Remove cu::Context class #316

csbnw · 2025-02-05T09:28:48Z

Remove the cu::Context class. The Context Management is now done in the constructor of the cu::Device class.
When a Primary Context was already active, e.g. when combining cudawrappers with the NVIDIA Runtime API, that context is retained. If not, a new Context is created.

Some tests had to be removed, while others were adapted slightly. When building in HIP mode, the Context code is disabled. The code is tested locally on NVIDIA en AMD en all pass.

Description

Related issues:

Instructions to review the pull request

Check that CHANGELOG.md has been updated if necessary

john-romein · 2025-02-05T20:48:44Z

I do not think that I like it. It is a major deviation from the idea to stay close to the CUDA driver API. Also, it breaks basically all the libraries and applications that we have.

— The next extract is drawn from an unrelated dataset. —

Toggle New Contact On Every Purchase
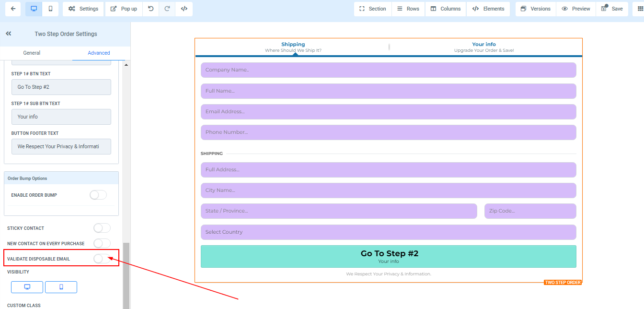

csbnw · 2025-02-06T07:51:38Z

Going forward, I see a couple of options. In no particular order:

Don't merge the suggested changed
Keep the cu::Context, as is
Keep the cu::Context, but make all functions no-ops
Proceed with merging this code

For 1. and 2., we would also have to revert the deprecation message to improve the user experience.

I would be strongly in favour of option 3. or 4. Option 3. maintains compatibility with existing code, but could also confuse the user. People arguably shouldn't use the main branch and instead use any of the released versions. If they stick to an older version, API changes are not really an issue.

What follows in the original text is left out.